I just got back from SXSW, a huge (18,000-20,000 attendees) conference that’s often called spring break for nerds. The hot thing there was location-based mobile phone applications. I counted five different platforms being used to check in: Buzz, Yelp, Foursquare, Gowalla, and Whrrl. Each of these applications has investors.  In fact, some of the deals were so hot that they were difficult to get into unless you knew someone. The space is over-invested right now.  The same is true of solar energy, which has received hundreds of of dollars from venture capitalists in the last few years and hasn’t yet paid off.

That’s because even professional investors are attracted to a space everyone else is crowding into. And this is wrong. I’ve seen it in the stock market as well.  Everyone wants to ride the same wave.

So I am going to turn to a more neglected space: Arizona real estate. It is literally at an all-time low. Sentiment about Arizona’s future couldn’t be more negative. To my mind, that’s the time to buy.

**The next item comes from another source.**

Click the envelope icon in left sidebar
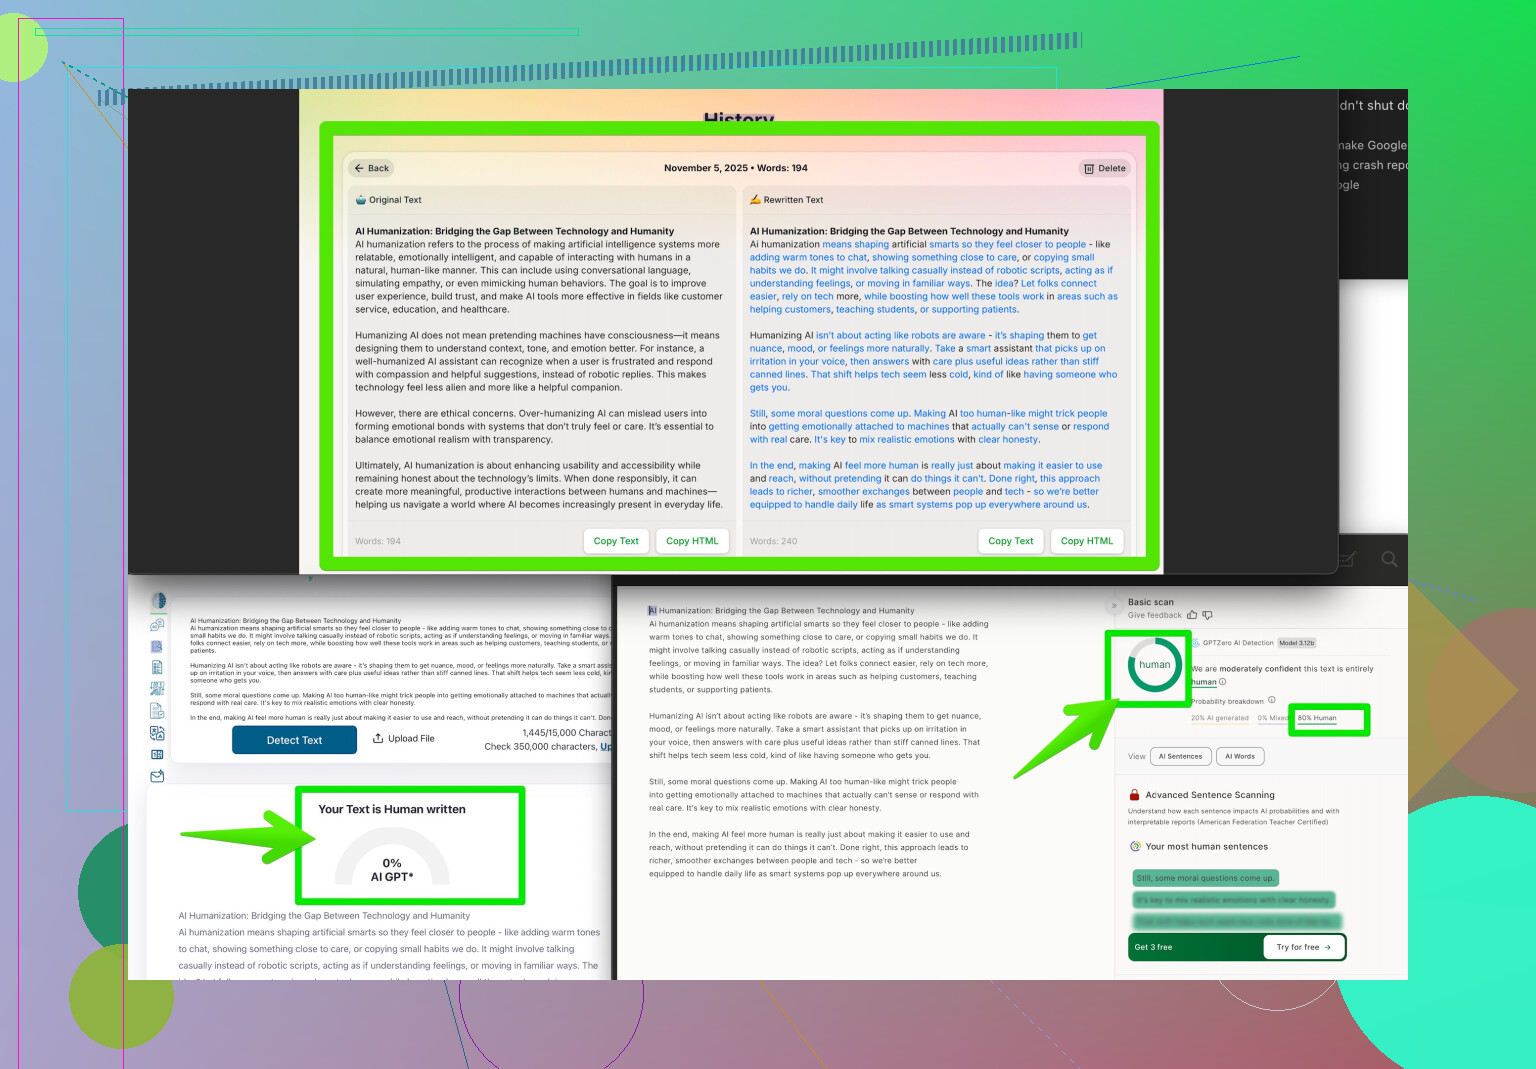 tap(157, 776)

Of course in a market like this, you can’t just buy anything. You buy information. You buy experience. You buy things that are well below replacement costs.

Experienced investors are already back in the Phoenix housing market because they know they can by a home for $.50 on the dollar and rent it out to someone who has been foreclosed on as a result of the mess. Or they can buy a foreclosure and fix it up. Unfinished subdivisions are also being snapped up. Pretty soon institutions with deep pockets will be buying our see-through retail centers and office buildings.

Things always come around sooner or late. The people who bought low will sell high:-)

There’s only one pre-requisite for knowing all this: time on the planet.  If you have been in this market since the 70’s, as I have, you already know that Phoenix, indeed, has a strange economy. Indeed, wages are low and large corporate headquarters are scarce. Everything that can be wrong from an economist’s perspective is wrong. However, people continue to make millions in Arizona real estate, on the up cycle and the down cycle.

So I’ve started to look for what people will need first when the recession lifts, no matter how slowly. How do I find that?  I go to my old friends Bruce Hilby and Dick Wilson, whose careers started when mine did, and who sat out the entire upturn, buying nothing an selling everything for their investors. I heard from Bruce a couple of months ago for the first time in years. I am recapturing my youth.

(full disclosure: I am a licensed Arizona Realtor, which I use only for my own investments. I’m not trying to sell you a house:-)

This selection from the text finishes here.